Thanks for the additional info. That ruled out a few things including the specific audio interface. (Getting the error with the onboard audio is pretty significant.)
So tell me if I understand the use case here ... The computer effectively never sleeps (that's good). You have a script that run a little utility (pretty handy) which switches the audio output, runs the Python app, and switches the audio back, all over about 30 min. This happens possibly multiple times in succession.
And tell me if I understand the problem ... sometimes the app crashes with the above error, repeatedly with the same input/audio files/etc but will not crash with others. Restarts are now not reliable fix.
Remaining questions ... Is it crashing immediately when playback attempted, somewhere in the middle, or toward the end of the app run? Is the Python app playing separate clips of audio over the roughly 30 min or is it one giant sound clip? If it's playing a sequence of clips, what's the range of duration? Does either the total length of audio played or total number of clips played seem to correlate with crashes?
Yep, that's all right. I'm still trying to figure out what might be different about the audio I'm playing that is always resulting in the error.
It always happens at the end. In fact, the odd thing is that the error seems to happen after all my playback events actually happen. In fact, looking at it now, it seems like the error happens 10 seconds after the last bit of audio plays. Could that possibly be right? There might be a problem with the way I'm calculating that, because unfortunately my most detailed log file never gets written due to the error. But it's tough for me to account for a full 10 seconds the way I'm calculating it now...
The sound clips are separate.
The duration is typically hundreds of milliseconds. In this particular example, they're all right around 200 milliseconds.

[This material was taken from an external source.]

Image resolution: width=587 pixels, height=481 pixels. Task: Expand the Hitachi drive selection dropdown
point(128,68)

Well, I certainly can't reproduce this on shorter runs. In the past, I've been able to reproduce it by spamming playback commands, so certainly the number and frequency of the clips played seemed to matter. But I just tried that again and it doesn't seem to be working.
OK, this is starting to smell like a possible resource leak, but I still don't know where that could be at the moment. I'm also curious whether playing a zero-length buffer/array/clip could cause problems. I will need to test when I get a chance.

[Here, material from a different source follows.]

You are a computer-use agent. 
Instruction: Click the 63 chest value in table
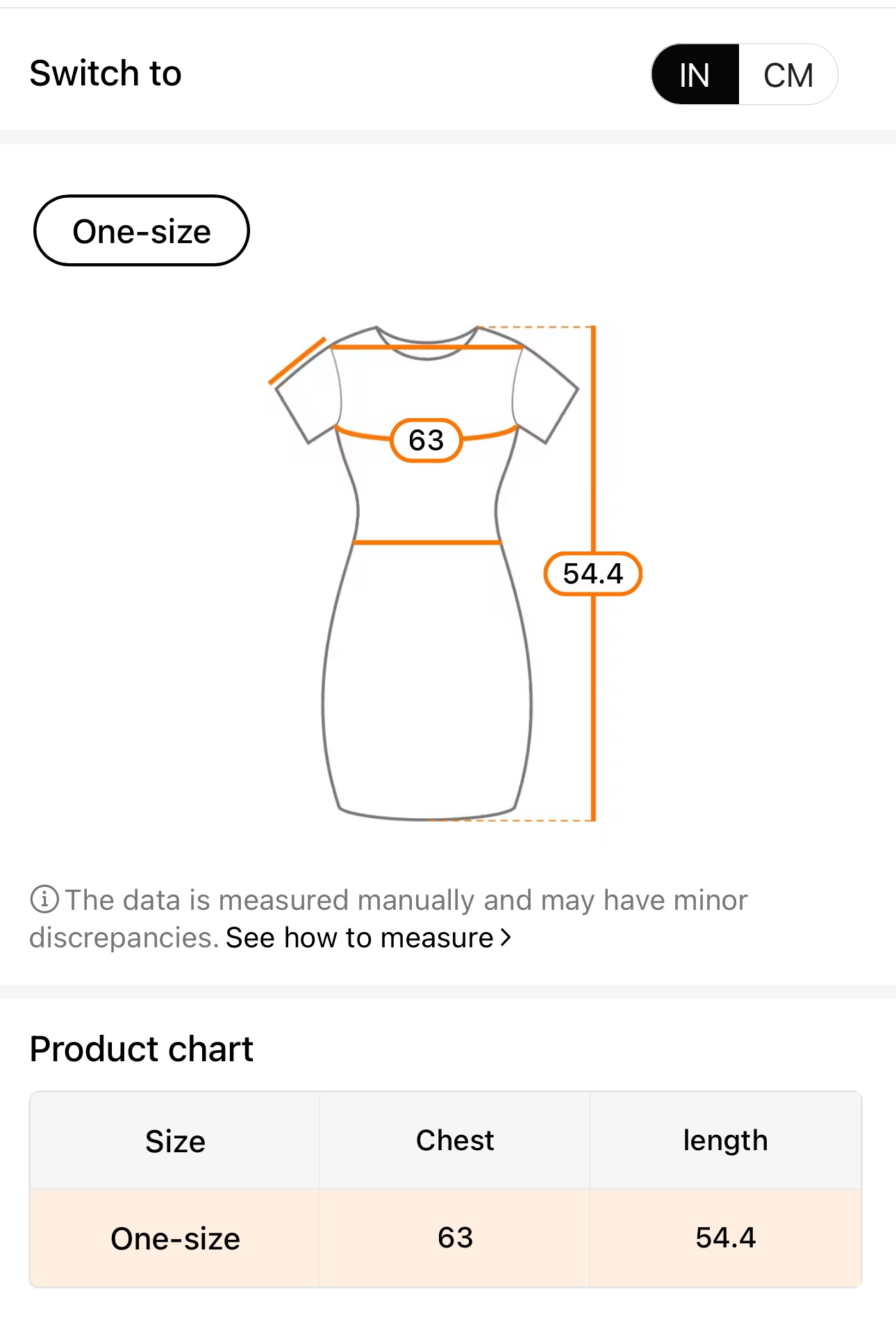tap(455, 1238)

This has definitely highlighted the issue that there's no easy way for a user to get detailed debug information. I think I will prioritize changing that and making the debug prints switchable at run time rather than compile time.
@hamiltron I think we may still have the error sporadically, but it looks like we may have been playing very short, silent audio files after all. Since we changed that, we no longer consistently get the error. I wonder if we'll still get it sporadically, and update you if we hit it again. Thanks so much for your help!

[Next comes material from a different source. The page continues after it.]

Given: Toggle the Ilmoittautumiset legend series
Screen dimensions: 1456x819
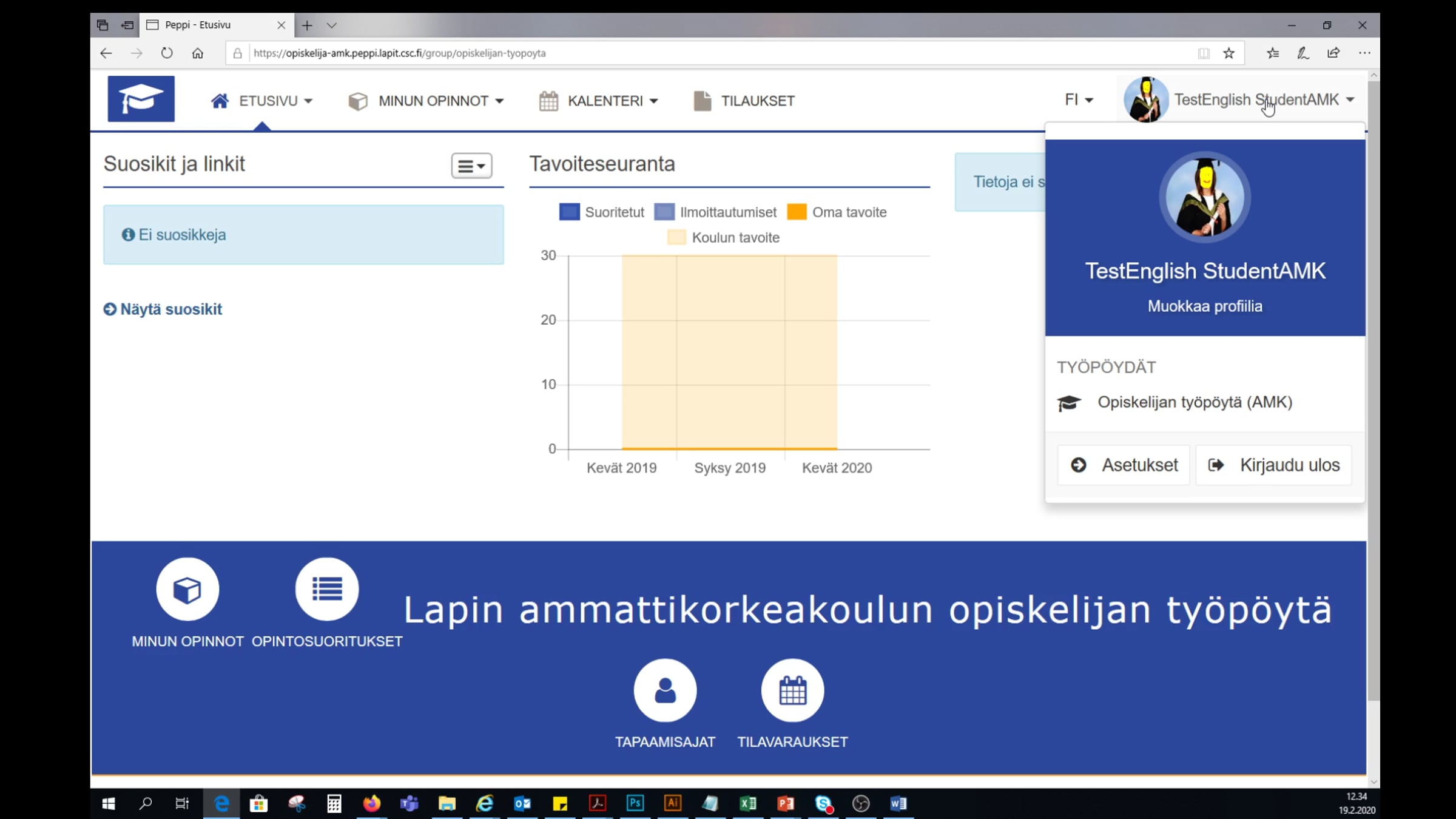Looking at the screenshot, I should pos(715,212).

EDIT: this proved to be premature, I continued to have persistent difficulties. However, I was apparently able to fix the recurring issue by clearing the NVRAM on the desktop.
Sorry to hear that this is persisting. I've tested out trying to play some empty arrays on OSX. An empty byte string crashed the interpreter with a segfault and an empty Numpy array crashed it with a 'Bus error: 10'. So ... probably some bugs to be sniffed out there, but nothing has behaved like your situation yet. As I've said before, my next update will make debug prints run-time switchable to hopefully aid in troubleshooting tricky cases like this.
Hello,
I'm using simple audio and I stumbled on the same problem.
I use macOS sierra version 10.12.6, python 3.7
My use case is to play different songs of ~1 minute via a python script, every few minutes or more. And randomly (10 minutes to 3 hours) I get the _simpleaudio.SimpleaudioError: Unable to start queue. -- CODE: -66681
error
I'm still investigating but this take time héhé.
If you have solution that I can use to deal with this error, I'd be glad to hear it.